▸ **Aufgabenbeschreibung**: Schreiben Sie den Text über Lachner und seine Liebe zu Bob Dylan weiter. Beginnen Sie direkt nach dessen letztem Satz.

Das Klinikum ist dem Mann ein Ort anzutreffender Wunder. Seit über 30 Jahren erlebt er das dort, begegnet der Gesundung von Menschen, zu denen Ärzte gesagt haben, dass keine Hoffnung mehr bestünde. „Die Wahrscheinlichkeit, dass im Krankenhaus ein Wunder geschieht, ist ums Vielfache höher als ein Lotto-Gewinn.“
Nein, von Unordnung kann man dort, wo sein Büro und theologischer Bücherschrank ist, nicht reden. „Ich find mei Zeuch“, sagt Lachner seelenruhig, während er jetzt vor seinem PC und unterhalb einer Gitarre sitzt. Einer von wohl insgesamt zehn in diesem Haus. Den Beatles begegnet man hier auch, den Rolling Stones auf dem Flur vor dem Zimmer ohnehin. Lachner bewundert Mick Jaggers Mundharmonika-Künste. Doch hier, neben dem Bücherschrank, findet sich Weltliches zu Dylan. So wie das Plakat, das zu dessen Nobelpreis für Literatur gedruckt wurde.
Nimmt man hier das Wort „Devotionalien“ in den Mund, nimmt Lachner einem das nicht krumm. Doch, ja, es sind fast Andachtsobjekte, denn Bob hat viel zu sagen, zu fragen, anzuzweifeln und zu besingen.

Bob Dylan ist überall im Hause Lachner
An dieser Stelle kommt einem wieder der Optimismus in den Sinn, den Lachner von seinen Eltern übernommen hat. Denn so sehr Bob auch in Liedern zweifelt, so sehr sieht der Lichtenfelser doch das Licht am Ende von selbst noch dem schwärzesten Tunnel des großen Künstlers. Immerhin tut sich doch die Chance auf, dass jeder wahrhaft Suchende über den Zweifel an mehr Glauben gerät. Das gehört zum Spiel, und auch hier habe der liebe Jesus gewiss eine Spur dazu ausgelegt.

▸ **Extrahiertes Material**:
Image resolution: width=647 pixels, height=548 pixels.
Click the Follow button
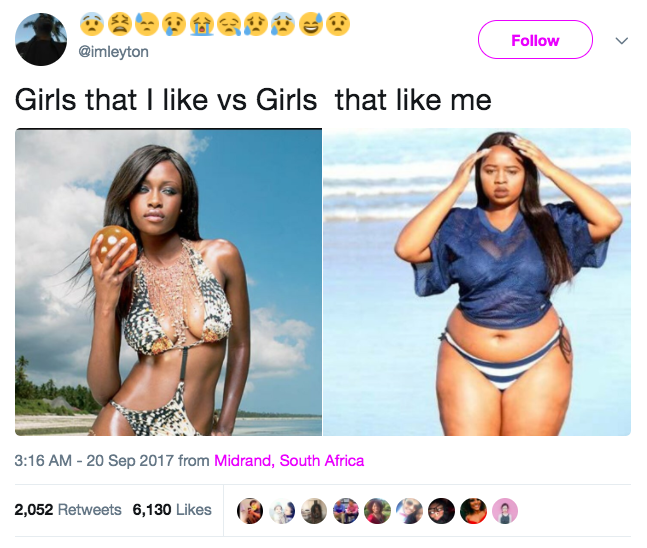(535, 40)
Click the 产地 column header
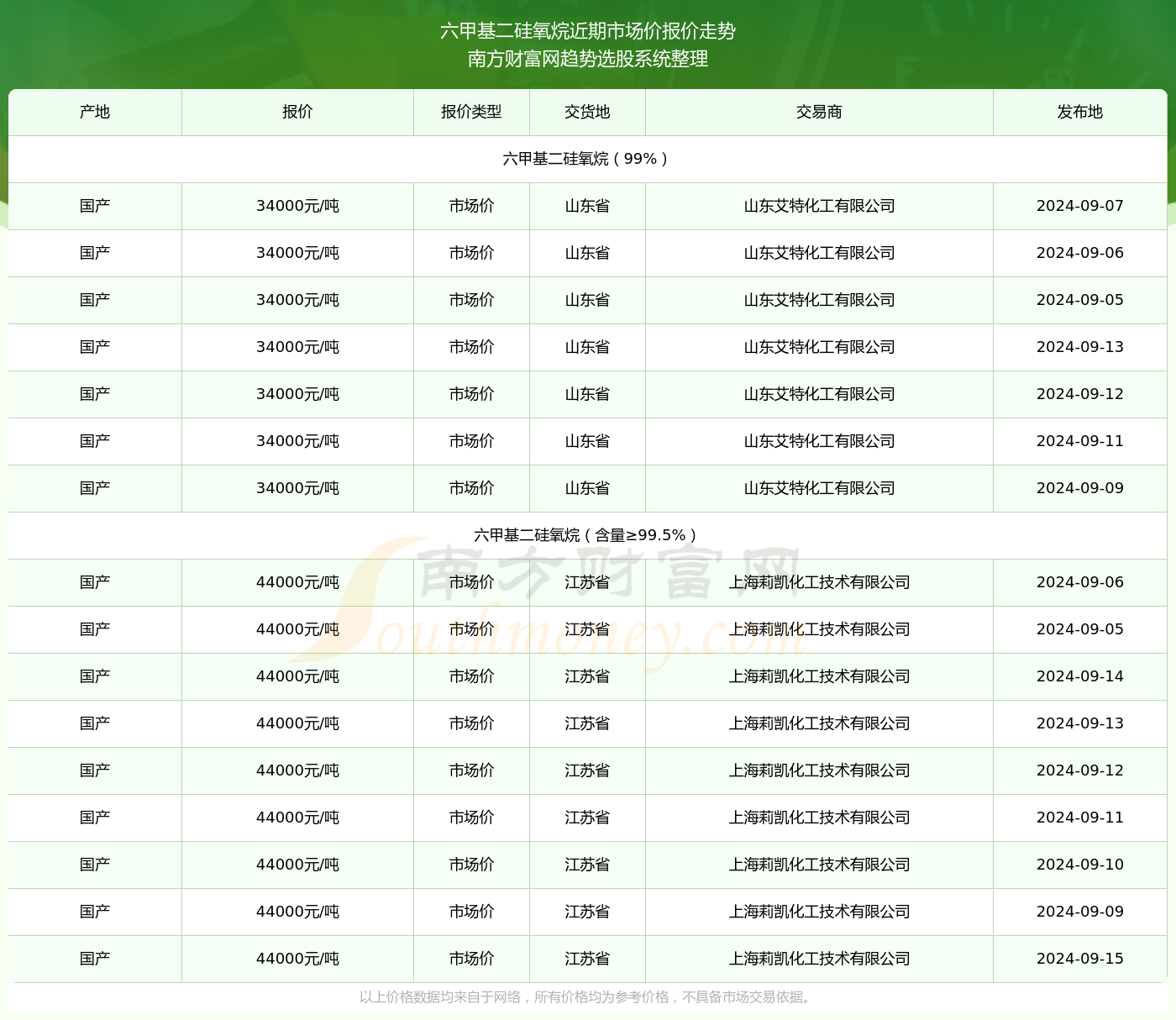Viewport: 1176px width, 1020px height. point(95,112)
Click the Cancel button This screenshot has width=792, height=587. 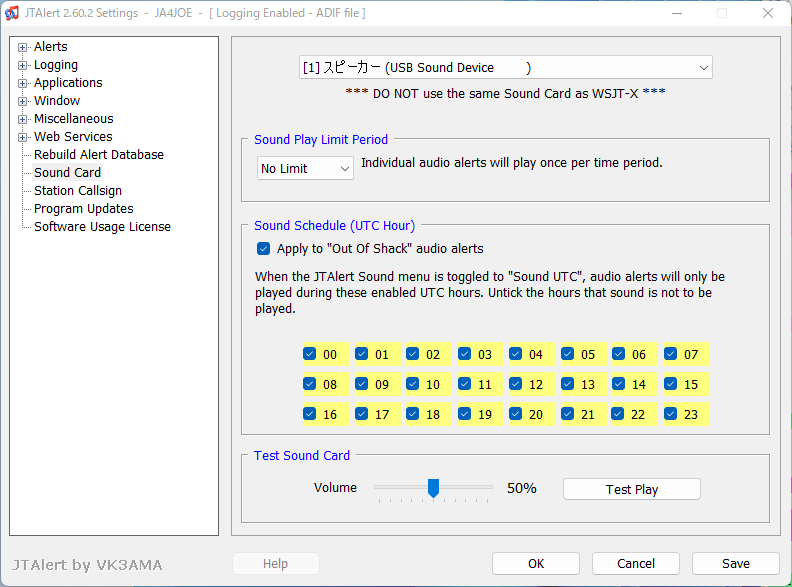coord(635,563)
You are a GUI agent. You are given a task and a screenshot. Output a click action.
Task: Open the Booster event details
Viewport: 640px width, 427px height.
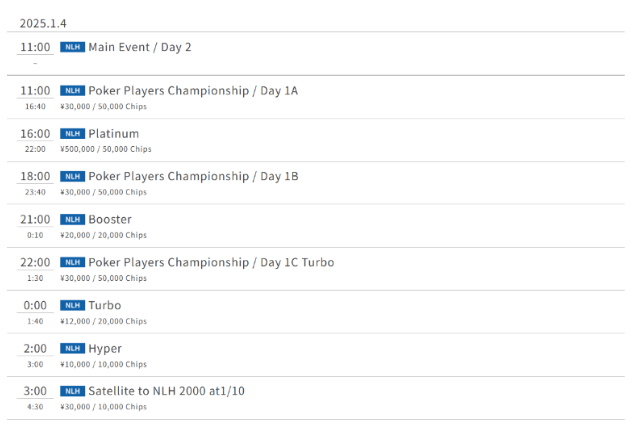click(110, 220)
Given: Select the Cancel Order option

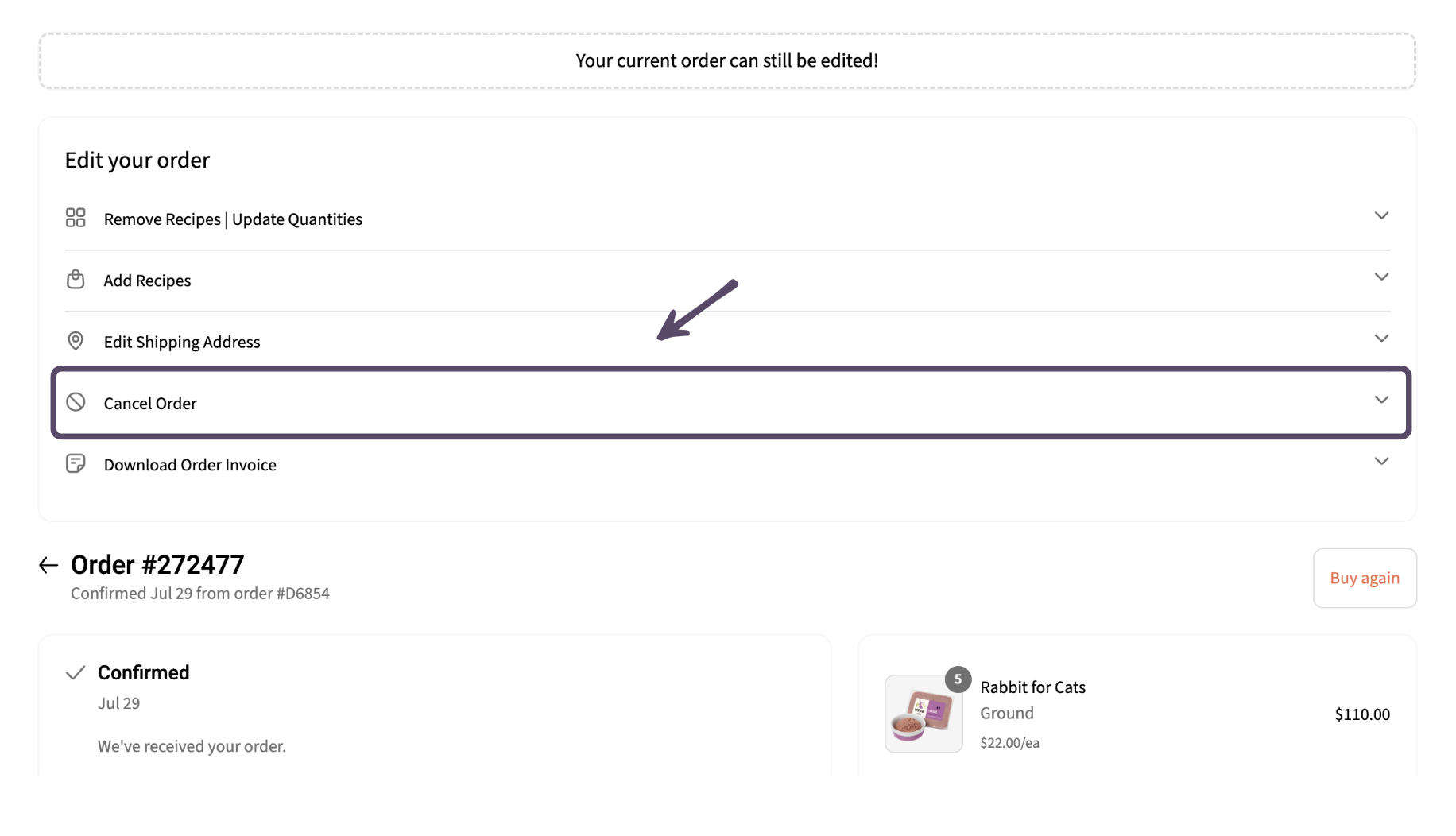Looking at the screenshot, I should pos(727,403).
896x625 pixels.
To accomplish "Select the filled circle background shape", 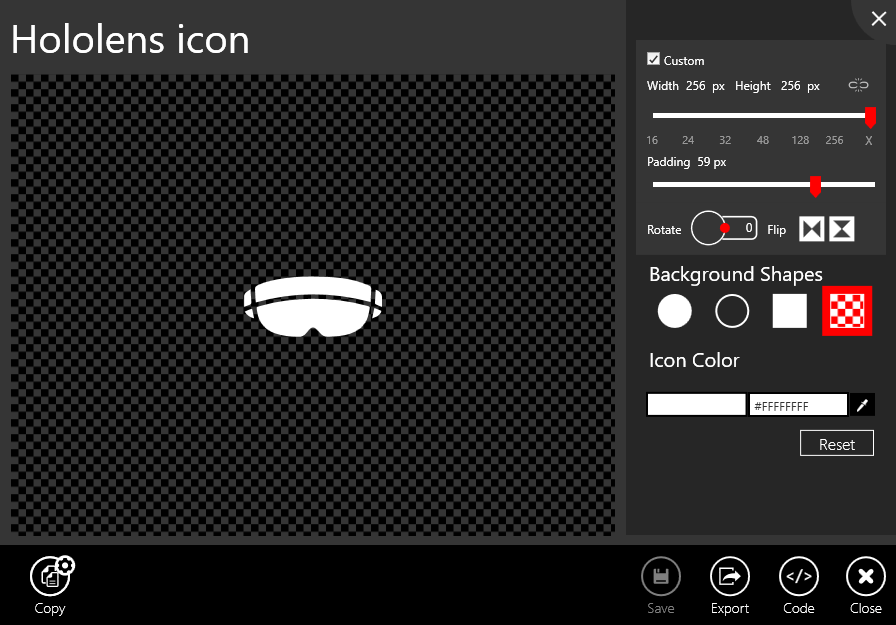I will 674,311.
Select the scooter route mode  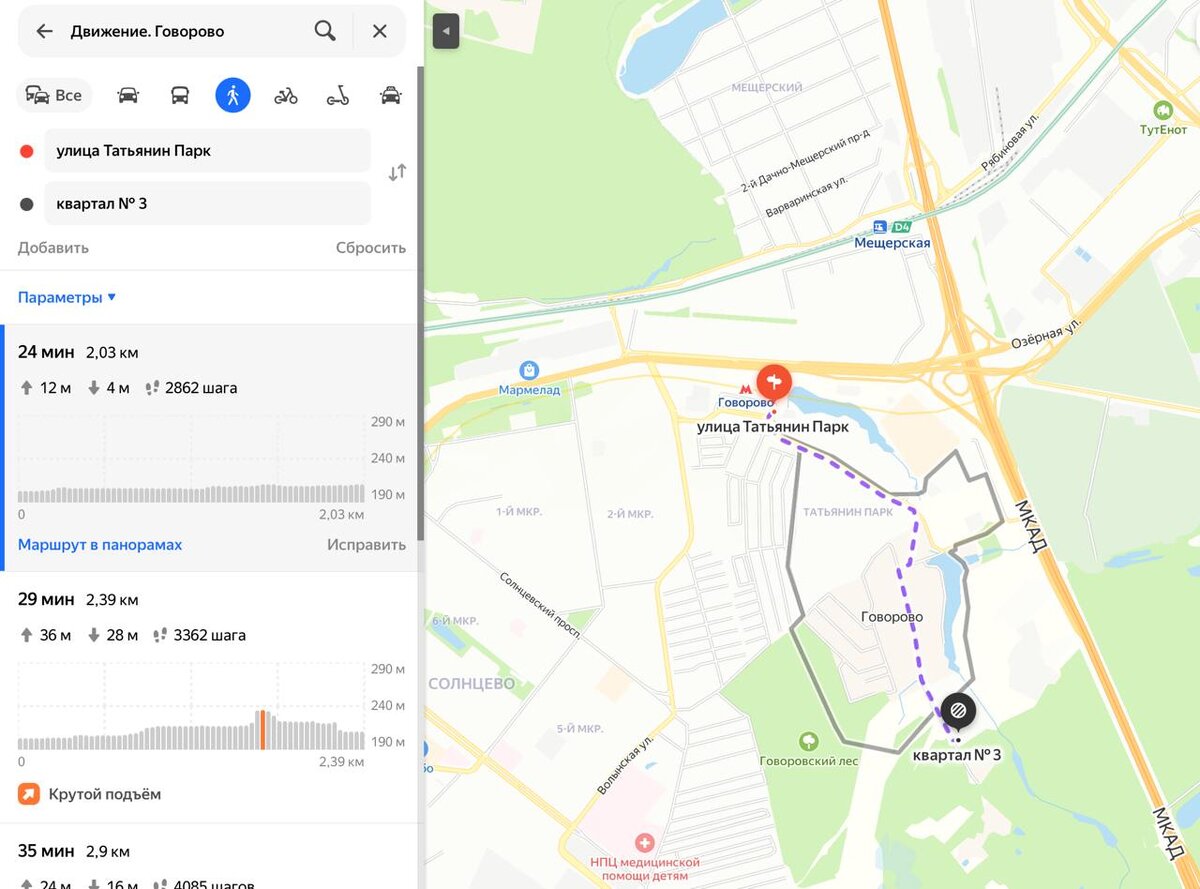[x=338, y=96]
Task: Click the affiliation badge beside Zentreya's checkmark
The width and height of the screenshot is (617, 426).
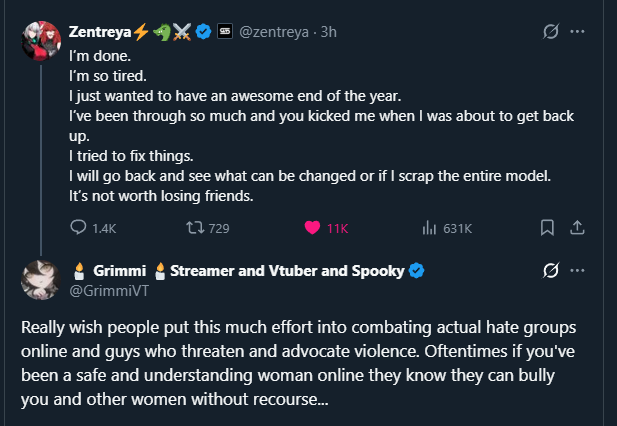Action: point(225,32)
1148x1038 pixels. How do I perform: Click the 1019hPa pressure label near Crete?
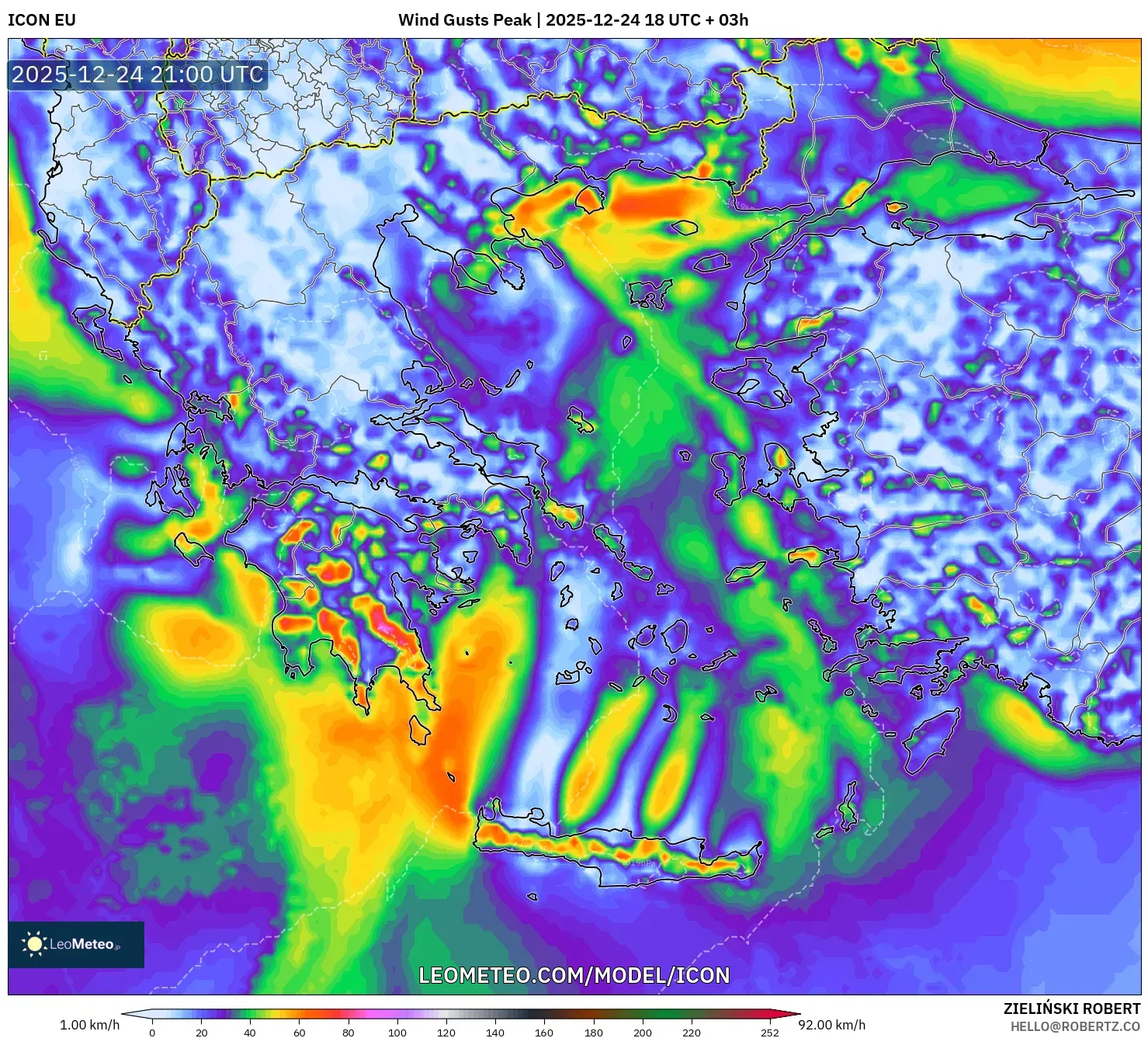(x=638, y=863)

▸ **Antwortbereich**:
Peter Lachner strahlt diese Überzeugung auch dann aus, wenn er nicht weiter darauf eingeht. Ob er schon mal jemanden bekehrt hat? „Mir langt' s schon, wenn niemand wegen mir vom Glauben abfällt.“
Der Tod schreckt ihn wenig, das Sterben schon
20 oder 30. So vielen Menschen hielt er Beistand leistend die Hand als sie ausatmeten, ihre Seele aufgaben und hinüber gingen. Auch das Stationen eines seelsorgerischen Berufslebens. Der Tod schreckt ihn wenig, das Sterben schon. Er hat Menschen erlebt, die herzhaft lachend und scherzend starben. Einer sagte noch: „Ade und schönen Gruß daham. Und wenn kaaner daham ist, brauchst a kanna Grüß ausrichten.“
Aber es gab eben auch die anderen, bei denen das Sterben reichlich witzlos war. Auch sie senken sich ins Gemüt. Wie gut, dass man an jedem neuen Morgen Mut fassen und beten kann. Zu Lachners Morgengebet gehört es auch, Gott selbst einen schönen Tag zu wünschen.
Das Kind im Beter - mit Abitur und Studium und Lebenserfahrung. Von 1986 bis 2005 ein Leben in Trieb, auch ein Auflaufen für den 1. FC. Lachner interessiert sich auch für Handball, sympathisiert gar mit dem Coburger HSC. Jetzt im Garten aber spielt er mit den Enkeln Handball. Fit ist der einstige Berlin-Marathon-Läufer ja.
Sonntag ist der Tag des Herren. Aber es läuft am Abend auch Tatort. Eine Tradition unter den Eheleuten. Dass ihm im Ruhestand langweilig werden könnte, fürchtet Lachner nicht. Er wird Ehe führen, Opa sein, mit Dylan-Songs auftreten, sein geliebtes Flussbad besuchen und mit 1860 München herzhaft leiden.

Humor hat der Mann: ein Traum und eine Gewissheit
Und einen Traum gäbe es ja noch: „Vielleicht schaffe ich es ja mal aufs Cover vom Rolling Stone (Magazin), aber bestimmt schaffe ich es irgendwann immerhin auf die letzte Seite des OT.“ Bis dahin wird er dem Leben lauschen. Obwohl oder gerade weil es mehr Fragen als Antworten bietet.